Goal of the exercise: Rewrite the material starting at "1512x784 pixels. At" and ending at "tap(360, 14)", putting "top menu bar" in place of "top navigation" and changing nothing else. Leave out the pictures.
┌─ Records provided
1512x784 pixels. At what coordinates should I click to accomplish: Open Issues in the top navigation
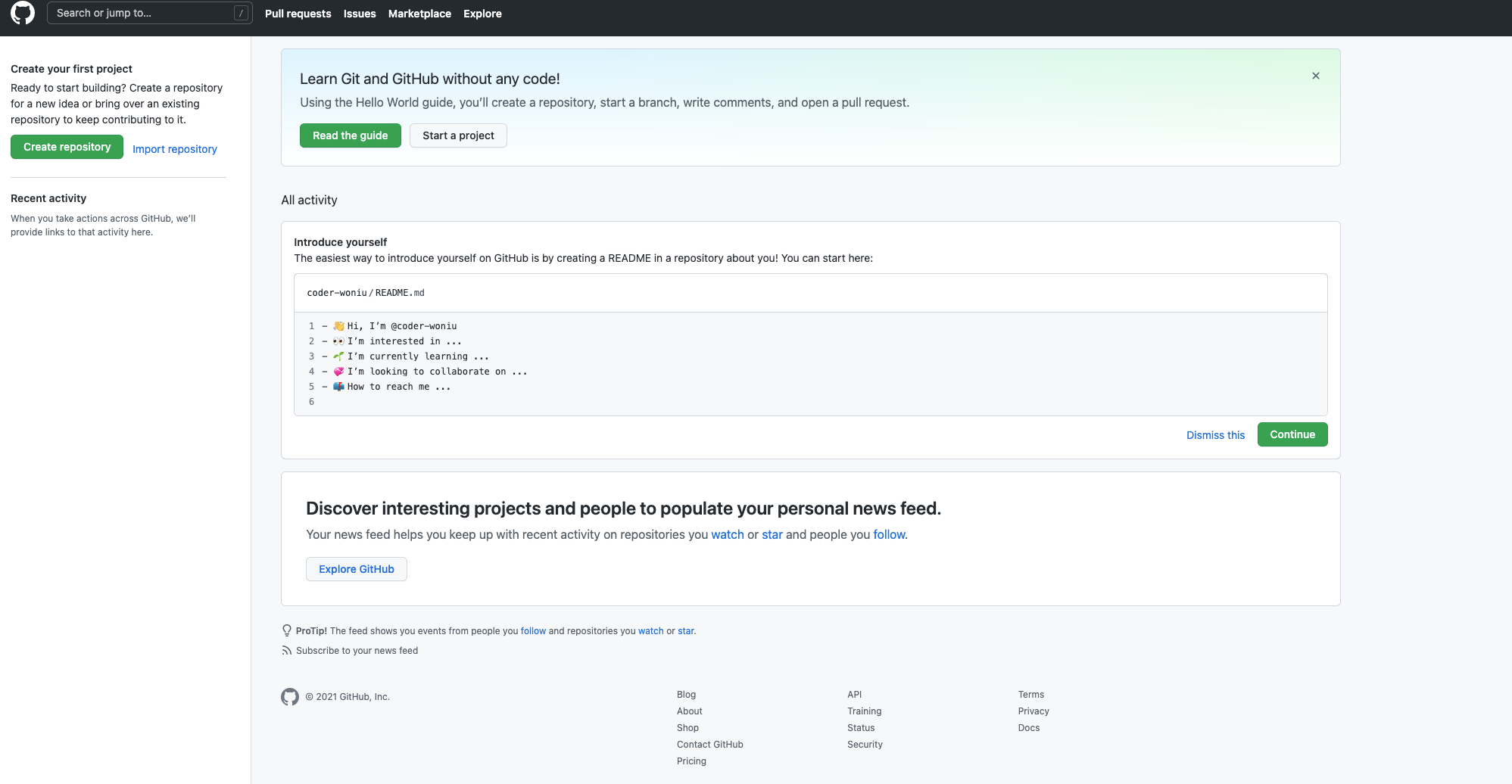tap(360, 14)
└─
┌─ Records provided
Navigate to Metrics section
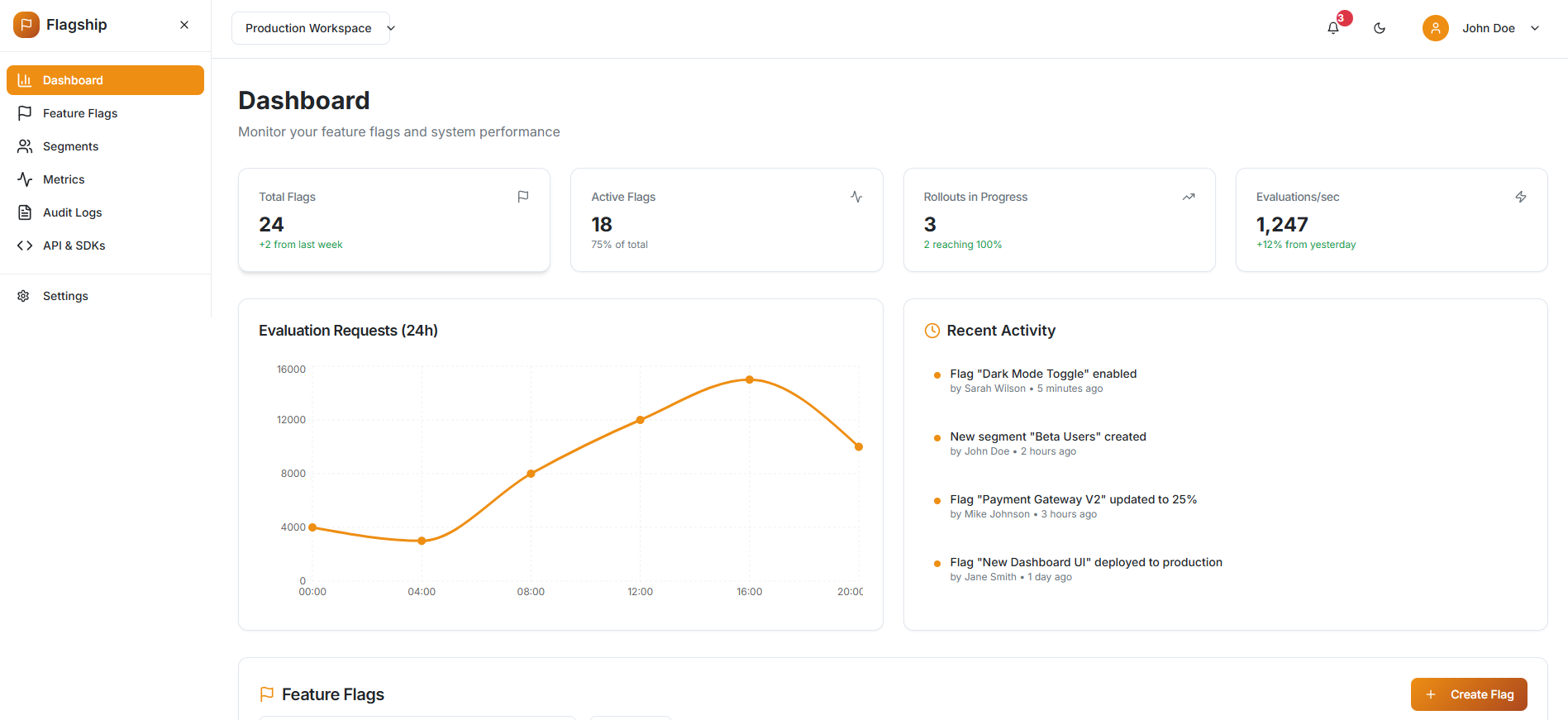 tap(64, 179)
└─
┌─ Records provided
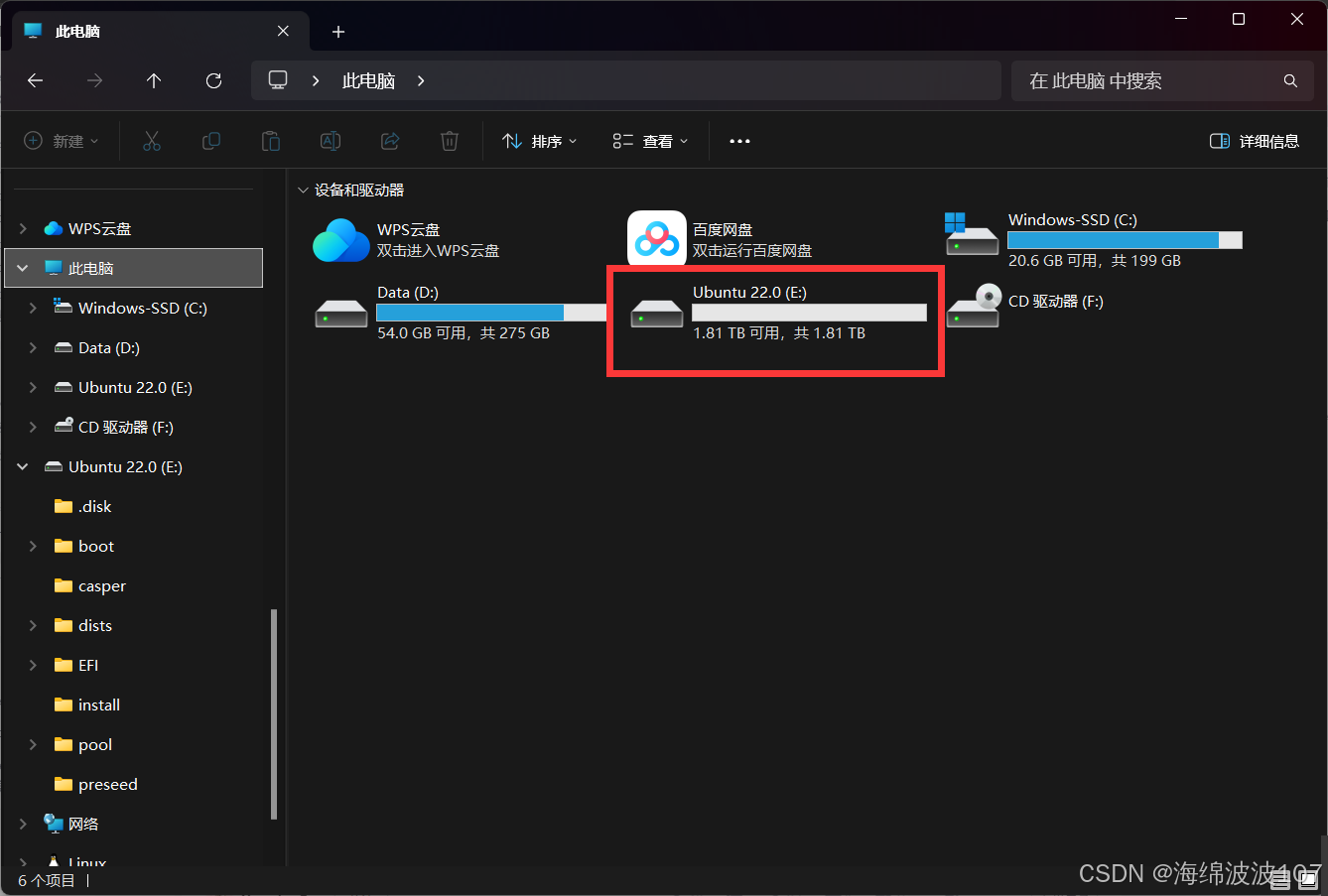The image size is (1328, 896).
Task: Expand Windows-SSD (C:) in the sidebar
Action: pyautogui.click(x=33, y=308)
└─
Right answer:
1512x784 pixels. At what coordinates should I click to accomplish: Open Issues in the top menu bar
tap(360, 14)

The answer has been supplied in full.